Oh, one further point. Since $\partial^\mu \phi \partial_\mu \phi$ means $g^{\mu \nu} \partial_\mu \phi \partial_\nu \phi$, there are two factors of $\partial_\mu \phi$, so taking the derivative with respect to $\partial_\mu \phi$ gives a factor of two.

• Markus Hanke
Similarly, the square of a covector must involve a metric, as well:
$|\partial_\mu \phi|^2 \equiv \partial^\mu \phi \partial_\mu \phi \equiv g^{\mu \nu} \partial_\mu \phi \partial_\nu \phi$
(where $g^{\mu \nu}$ is the inverse of $g_{\mu \nu}$; it converts a covector $\partial_\mu \phi$ into a vector, $\partial^\mu \phi$).

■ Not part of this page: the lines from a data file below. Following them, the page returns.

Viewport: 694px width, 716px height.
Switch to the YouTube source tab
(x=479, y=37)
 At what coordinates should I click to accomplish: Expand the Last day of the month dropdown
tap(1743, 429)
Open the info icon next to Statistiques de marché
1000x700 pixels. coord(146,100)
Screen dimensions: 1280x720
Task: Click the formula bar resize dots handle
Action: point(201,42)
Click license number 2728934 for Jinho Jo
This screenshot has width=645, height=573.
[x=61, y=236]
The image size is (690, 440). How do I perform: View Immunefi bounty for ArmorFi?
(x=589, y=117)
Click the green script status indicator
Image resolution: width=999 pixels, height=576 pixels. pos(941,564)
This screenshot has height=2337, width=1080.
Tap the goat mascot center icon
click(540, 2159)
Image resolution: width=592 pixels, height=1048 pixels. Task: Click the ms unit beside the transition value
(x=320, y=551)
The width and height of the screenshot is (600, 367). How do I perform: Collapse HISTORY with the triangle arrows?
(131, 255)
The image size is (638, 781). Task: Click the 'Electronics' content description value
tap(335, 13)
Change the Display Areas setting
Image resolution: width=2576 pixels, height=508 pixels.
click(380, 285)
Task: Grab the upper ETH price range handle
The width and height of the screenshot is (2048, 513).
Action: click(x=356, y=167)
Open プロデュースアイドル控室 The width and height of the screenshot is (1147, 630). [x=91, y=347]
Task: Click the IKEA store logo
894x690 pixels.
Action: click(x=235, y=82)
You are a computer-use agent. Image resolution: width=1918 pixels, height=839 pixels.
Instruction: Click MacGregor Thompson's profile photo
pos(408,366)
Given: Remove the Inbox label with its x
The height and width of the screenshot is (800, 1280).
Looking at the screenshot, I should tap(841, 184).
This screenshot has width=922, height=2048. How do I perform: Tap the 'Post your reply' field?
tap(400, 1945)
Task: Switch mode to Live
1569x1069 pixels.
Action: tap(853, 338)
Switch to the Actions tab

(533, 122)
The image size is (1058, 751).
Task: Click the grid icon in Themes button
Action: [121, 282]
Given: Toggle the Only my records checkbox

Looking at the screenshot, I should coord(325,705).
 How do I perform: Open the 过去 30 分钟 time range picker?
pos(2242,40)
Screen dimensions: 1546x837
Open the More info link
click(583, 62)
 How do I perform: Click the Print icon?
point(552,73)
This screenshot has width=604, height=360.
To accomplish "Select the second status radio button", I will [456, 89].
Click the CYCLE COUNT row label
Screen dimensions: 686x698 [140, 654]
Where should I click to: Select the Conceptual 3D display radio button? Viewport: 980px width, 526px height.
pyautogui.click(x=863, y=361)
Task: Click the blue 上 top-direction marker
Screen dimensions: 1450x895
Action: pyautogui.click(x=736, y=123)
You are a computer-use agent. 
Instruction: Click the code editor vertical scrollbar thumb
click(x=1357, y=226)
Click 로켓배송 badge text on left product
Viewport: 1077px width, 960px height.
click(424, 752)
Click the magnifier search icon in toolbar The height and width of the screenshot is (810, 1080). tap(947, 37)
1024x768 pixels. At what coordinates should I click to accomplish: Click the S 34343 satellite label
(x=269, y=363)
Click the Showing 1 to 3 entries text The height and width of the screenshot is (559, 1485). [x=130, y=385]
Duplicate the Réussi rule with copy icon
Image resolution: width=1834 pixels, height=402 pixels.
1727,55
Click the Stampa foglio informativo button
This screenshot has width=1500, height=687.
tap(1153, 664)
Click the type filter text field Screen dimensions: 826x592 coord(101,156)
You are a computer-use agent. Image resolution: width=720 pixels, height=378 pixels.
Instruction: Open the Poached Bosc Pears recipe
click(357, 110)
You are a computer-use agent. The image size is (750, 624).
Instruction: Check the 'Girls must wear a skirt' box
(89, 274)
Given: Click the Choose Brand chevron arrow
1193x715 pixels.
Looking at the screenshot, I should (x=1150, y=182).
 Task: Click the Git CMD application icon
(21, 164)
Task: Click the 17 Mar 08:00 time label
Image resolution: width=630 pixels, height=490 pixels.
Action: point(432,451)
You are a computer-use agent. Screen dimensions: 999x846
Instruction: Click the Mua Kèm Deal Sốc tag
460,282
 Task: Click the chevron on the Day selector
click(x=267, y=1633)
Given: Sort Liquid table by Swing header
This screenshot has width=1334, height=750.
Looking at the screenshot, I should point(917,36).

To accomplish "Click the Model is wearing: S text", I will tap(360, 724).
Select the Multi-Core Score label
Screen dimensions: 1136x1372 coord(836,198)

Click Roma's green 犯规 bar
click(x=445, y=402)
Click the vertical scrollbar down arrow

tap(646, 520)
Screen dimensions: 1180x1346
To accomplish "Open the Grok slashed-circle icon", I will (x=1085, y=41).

In quantum field theory, if an expression like $(\partial_\mu \phi)^2$ appears in the Lagrangian, it always means $\partial^\mu \phi \partial_\mu \phi$, because you can't take the square of a covector, otherwise.

My goodness, of course !! I had come across that already in my studies of GR, but it had completely slipped my mind in this context. I knew I was missing something elementary. Thank you for taking the time to reply in such detail, I understand it now Oh, one further point. Since $\partial^\mu \phi \partial_\mu \phi$ means $g^{\mu \nu} \partial_\mu \phi \partial_\nu \phi$, there are two factors of $\partial_\mu \phi$, so taking the derivative with respect to $\partial_\mu \phi$ gives a factor of two.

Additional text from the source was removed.